▸ EXERCISE GOAL
Switch "green bar" to "orange bar" in the lines from the one with "is (400, 1024)." to the one with "Action: [94, 215]", and give back only those lines with nothing else altered.

▸ TASK DATA
★ ★ ★ ★ ★

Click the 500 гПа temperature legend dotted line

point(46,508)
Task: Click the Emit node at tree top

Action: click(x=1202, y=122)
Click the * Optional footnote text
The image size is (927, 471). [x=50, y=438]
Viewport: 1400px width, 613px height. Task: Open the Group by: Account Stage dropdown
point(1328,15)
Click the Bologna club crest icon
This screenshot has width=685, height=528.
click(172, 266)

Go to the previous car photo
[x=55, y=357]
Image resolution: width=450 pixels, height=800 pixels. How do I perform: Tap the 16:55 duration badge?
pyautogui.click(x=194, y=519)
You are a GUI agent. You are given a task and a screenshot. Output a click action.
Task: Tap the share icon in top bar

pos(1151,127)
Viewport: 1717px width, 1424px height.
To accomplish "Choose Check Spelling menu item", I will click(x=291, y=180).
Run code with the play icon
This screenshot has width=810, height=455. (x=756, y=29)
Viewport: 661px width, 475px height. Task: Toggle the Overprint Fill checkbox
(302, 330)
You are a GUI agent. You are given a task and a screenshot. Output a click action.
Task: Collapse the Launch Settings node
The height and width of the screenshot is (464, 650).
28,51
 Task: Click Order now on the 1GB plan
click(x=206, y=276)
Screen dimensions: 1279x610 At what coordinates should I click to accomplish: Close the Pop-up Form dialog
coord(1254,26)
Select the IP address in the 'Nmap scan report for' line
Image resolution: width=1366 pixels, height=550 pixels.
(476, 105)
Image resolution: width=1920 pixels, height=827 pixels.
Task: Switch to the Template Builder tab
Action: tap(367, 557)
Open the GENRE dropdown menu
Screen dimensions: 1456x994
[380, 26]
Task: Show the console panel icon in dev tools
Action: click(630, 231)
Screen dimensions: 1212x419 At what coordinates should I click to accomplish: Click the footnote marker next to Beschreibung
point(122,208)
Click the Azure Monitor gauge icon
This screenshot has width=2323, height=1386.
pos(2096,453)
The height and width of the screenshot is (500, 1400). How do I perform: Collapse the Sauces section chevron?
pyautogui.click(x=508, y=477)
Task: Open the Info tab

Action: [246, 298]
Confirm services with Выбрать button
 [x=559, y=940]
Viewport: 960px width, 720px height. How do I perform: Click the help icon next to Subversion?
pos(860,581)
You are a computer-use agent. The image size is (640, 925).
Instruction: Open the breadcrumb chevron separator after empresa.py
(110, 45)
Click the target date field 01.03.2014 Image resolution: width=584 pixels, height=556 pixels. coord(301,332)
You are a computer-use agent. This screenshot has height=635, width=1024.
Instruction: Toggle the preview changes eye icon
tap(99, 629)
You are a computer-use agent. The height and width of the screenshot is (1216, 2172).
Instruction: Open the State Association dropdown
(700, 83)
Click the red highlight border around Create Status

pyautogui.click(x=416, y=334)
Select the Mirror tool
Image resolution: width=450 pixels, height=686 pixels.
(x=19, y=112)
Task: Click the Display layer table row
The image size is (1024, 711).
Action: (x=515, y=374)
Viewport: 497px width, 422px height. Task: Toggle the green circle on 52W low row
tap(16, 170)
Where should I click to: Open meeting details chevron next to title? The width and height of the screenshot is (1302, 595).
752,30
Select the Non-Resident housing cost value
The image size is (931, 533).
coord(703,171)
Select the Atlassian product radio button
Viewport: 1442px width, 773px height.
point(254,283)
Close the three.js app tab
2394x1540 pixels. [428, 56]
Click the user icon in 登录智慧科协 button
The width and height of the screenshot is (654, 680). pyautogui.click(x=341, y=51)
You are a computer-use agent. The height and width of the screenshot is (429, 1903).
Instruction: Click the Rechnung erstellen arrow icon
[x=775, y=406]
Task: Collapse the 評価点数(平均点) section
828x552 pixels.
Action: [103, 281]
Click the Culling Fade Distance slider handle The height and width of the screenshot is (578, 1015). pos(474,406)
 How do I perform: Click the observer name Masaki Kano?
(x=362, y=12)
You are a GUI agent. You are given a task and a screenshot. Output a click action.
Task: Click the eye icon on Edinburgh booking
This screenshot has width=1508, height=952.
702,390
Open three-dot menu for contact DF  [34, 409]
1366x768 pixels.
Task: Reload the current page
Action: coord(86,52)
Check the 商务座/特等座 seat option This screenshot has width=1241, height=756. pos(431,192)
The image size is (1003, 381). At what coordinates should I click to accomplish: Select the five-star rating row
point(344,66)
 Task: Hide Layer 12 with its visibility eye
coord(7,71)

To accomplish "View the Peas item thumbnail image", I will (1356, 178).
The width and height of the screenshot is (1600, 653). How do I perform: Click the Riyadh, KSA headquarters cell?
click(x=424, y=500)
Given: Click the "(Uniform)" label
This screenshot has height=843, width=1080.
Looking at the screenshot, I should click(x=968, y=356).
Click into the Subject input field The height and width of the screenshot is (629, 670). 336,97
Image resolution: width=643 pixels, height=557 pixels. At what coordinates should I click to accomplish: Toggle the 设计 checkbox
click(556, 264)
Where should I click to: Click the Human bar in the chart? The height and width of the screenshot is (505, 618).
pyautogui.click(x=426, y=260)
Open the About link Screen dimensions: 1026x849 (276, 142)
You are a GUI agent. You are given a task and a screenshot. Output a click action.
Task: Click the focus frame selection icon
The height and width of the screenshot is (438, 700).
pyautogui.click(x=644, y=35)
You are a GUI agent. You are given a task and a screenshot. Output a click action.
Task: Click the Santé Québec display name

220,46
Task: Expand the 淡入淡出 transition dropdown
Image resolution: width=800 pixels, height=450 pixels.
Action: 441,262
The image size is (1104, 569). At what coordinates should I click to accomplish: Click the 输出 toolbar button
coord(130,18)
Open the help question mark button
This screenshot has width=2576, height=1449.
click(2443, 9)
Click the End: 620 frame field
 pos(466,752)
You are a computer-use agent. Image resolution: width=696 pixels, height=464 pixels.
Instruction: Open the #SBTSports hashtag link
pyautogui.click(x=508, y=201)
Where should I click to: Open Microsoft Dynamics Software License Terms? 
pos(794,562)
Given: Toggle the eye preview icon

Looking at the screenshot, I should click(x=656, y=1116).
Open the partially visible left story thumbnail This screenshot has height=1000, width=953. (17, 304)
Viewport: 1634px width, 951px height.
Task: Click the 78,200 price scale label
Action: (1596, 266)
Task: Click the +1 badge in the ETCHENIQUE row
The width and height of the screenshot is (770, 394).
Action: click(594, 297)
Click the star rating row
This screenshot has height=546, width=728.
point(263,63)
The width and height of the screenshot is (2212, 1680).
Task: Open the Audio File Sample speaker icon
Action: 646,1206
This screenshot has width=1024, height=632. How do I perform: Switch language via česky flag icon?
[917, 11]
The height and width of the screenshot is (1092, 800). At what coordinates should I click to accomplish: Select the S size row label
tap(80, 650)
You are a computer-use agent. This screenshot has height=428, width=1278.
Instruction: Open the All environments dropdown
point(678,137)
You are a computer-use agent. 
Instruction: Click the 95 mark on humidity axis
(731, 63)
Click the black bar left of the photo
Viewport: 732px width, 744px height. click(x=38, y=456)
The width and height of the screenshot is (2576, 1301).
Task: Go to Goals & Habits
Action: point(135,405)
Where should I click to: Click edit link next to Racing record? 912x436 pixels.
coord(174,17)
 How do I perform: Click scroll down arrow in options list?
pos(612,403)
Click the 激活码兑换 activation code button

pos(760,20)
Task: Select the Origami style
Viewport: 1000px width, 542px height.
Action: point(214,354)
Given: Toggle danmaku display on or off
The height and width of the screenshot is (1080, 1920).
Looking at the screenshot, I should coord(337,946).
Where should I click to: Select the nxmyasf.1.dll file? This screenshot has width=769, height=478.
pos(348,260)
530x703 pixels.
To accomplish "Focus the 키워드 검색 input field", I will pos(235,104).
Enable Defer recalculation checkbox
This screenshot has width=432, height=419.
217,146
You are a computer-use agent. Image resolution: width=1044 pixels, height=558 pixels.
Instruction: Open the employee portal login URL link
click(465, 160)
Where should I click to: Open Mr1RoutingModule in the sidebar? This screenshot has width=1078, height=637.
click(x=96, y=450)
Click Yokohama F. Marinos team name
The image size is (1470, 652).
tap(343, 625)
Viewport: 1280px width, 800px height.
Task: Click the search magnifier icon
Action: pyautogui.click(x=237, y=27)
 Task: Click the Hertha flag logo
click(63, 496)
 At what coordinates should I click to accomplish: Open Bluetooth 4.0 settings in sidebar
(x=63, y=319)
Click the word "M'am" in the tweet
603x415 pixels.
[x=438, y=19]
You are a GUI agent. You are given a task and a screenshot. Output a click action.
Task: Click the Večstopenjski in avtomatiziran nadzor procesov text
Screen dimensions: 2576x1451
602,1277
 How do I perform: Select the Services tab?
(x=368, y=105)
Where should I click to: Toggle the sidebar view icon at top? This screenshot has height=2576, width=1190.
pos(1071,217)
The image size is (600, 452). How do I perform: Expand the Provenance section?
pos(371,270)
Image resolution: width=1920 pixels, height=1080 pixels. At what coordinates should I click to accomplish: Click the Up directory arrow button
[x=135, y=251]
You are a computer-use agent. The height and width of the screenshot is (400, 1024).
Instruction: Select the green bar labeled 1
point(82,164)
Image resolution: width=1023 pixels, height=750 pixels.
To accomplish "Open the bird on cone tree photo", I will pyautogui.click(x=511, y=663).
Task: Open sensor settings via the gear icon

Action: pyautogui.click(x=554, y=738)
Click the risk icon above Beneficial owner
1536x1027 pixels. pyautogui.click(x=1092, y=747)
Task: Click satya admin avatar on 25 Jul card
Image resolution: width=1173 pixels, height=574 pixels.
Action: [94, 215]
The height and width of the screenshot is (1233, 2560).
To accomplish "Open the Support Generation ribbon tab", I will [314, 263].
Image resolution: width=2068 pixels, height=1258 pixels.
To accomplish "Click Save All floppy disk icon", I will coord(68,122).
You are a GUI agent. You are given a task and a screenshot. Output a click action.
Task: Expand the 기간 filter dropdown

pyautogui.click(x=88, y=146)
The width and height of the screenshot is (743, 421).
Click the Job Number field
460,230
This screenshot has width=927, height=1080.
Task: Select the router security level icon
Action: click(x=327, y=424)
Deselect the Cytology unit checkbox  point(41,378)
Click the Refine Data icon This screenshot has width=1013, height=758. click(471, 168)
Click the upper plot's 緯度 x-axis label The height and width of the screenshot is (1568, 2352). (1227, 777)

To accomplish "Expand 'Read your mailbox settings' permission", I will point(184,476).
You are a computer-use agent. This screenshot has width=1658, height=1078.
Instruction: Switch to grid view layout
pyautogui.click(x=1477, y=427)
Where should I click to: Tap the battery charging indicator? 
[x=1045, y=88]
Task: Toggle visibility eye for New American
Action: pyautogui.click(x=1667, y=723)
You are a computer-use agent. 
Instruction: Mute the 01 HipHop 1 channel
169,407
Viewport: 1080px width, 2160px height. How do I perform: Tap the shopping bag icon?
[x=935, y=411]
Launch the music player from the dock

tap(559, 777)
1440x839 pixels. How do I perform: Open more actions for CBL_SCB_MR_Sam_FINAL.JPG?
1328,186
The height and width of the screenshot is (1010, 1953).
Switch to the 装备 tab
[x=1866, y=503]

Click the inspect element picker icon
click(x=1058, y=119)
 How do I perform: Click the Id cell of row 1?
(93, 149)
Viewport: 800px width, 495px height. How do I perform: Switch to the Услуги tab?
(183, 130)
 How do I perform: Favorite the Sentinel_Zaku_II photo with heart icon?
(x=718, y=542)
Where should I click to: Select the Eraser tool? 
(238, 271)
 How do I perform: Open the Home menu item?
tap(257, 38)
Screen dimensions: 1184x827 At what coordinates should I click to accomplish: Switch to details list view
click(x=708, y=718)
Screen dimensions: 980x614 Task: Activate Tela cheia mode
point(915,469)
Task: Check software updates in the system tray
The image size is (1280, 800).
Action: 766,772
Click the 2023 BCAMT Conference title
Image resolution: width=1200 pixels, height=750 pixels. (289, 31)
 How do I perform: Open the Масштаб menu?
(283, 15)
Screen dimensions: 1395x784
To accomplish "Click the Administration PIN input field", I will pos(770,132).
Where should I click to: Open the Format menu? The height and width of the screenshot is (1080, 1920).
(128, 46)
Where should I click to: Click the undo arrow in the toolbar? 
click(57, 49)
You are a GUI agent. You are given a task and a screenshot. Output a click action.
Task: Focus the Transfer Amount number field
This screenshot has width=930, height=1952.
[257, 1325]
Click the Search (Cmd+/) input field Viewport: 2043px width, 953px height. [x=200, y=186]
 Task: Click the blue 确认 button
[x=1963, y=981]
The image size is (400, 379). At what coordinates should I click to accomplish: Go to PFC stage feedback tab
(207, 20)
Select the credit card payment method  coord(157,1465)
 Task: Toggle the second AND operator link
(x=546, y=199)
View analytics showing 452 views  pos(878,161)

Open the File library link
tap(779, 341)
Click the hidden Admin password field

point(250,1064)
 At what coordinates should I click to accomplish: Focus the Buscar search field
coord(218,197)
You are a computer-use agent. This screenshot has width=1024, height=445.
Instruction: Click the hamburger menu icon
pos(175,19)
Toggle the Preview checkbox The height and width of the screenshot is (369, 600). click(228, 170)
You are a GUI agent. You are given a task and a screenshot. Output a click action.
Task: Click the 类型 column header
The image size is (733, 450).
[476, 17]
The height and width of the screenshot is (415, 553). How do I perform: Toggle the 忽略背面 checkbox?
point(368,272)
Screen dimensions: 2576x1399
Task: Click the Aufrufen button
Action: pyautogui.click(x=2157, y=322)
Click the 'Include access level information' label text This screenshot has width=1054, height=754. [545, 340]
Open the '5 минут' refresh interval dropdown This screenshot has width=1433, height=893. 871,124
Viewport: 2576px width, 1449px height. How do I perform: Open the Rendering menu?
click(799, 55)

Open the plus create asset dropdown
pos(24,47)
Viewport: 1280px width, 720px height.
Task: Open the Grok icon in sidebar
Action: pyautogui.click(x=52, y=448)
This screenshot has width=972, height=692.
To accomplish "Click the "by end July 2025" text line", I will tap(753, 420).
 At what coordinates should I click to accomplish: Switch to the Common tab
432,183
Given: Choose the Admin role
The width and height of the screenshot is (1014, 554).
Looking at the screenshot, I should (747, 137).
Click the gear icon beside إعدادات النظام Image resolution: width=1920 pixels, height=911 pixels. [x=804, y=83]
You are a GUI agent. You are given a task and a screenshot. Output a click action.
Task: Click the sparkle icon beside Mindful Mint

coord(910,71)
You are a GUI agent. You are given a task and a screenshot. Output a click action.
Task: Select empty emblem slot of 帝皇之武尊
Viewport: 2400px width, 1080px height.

★ ★ ★ ★ ★

▸ COMPLETE RESPONSE
You are a computer-use agent. The height and width of the screenshot is (400, 1024).
Instruction: Select the orange bar labeled 1
point(82,164)
Image resolution: width=1023 pixels, height=750 pixels.
To accomplish "Open the bird on cone tree photo", I will pyautogui.click(x=511, y=663).
Task: Open sensor settings via the gear icon

Action: pyautogui.click(x=554, y=738)
Click the risk icon above Beneficial owner
1536x1027 pixels. pyautogui.click(x=1092, y=747)
Task: Click satya admin avatar on 25 Jul card
Image resolution: width=1173 pixels, height=574 pixels.
Action: [94, 215]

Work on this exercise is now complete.